The answer must consist only of the lines from the line with "Click the create an account link" to the line with "Viewport: 527px width, 427px height.", both included, exactly as they stand below.

#### Records shown ####

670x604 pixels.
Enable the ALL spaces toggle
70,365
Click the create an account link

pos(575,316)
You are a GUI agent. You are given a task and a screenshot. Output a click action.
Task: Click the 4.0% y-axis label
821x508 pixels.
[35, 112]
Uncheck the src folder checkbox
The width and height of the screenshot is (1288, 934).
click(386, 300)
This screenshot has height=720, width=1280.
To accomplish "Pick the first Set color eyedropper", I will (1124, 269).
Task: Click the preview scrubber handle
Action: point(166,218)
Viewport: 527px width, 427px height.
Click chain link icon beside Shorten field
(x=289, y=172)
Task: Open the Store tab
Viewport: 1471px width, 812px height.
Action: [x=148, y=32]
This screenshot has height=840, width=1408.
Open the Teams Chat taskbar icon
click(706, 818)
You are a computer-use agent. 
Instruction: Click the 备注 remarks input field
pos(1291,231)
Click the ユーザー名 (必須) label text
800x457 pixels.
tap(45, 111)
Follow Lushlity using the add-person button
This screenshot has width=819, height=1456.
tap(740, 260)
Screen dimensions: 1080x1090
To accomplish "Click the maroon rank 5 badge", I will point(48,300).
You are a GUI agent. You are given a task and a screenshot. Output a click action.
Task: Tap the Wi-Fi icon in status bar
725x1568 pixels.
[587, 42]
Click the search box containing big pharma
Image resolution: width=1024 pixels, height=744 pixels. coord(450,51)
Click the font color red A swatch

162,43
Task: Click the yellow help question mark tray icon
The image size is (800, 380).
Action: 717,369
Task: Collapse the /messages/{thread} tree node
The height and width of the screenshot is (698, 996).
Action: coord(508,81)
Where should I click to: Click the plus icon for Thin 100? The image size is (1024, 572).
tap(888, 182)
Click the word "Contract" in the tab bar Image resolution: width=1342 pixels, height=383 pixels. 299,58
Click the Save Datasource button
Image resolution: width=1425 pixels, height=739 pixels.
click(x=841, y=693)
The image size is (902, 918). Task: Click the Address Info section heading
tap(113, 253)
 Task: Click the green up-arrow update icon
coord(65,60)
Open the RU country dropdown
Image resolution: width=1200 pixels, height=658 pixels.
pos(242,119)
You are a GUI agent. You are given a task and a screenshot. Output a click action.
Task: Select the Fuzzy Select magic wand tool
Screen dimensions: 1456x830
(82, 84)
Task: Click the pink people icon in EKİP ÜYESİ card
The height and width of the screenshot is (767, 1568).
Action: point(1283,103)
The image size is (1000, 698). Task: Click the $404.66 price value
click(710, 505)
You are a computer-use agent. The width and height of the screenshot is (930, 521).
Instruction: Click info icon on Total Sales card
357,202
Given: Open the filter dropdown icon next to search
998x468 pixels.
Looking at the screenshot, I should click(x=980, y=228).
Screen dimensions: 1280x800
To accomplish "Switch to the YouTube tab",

####

_Response below_.
Click the create an account link

pos(575,316)
You are a GUI agent. You are given a task and a screenshot. Output a click action.
Task: Click the 4.0% y-axis label
821x508 pixels.
[35, 112]
Uncheck the src folder checkbox
The width and height of the screenshot is (1288, 934).
click(386, 300)
This screenshot has height=720, width=1280.
To accomplish "Pick the first Set color eyedropper", I will (1124, 269).
Task: Click the preview scrubber handle
Action: point(166,218)
Viewport: 527px width, 427px height.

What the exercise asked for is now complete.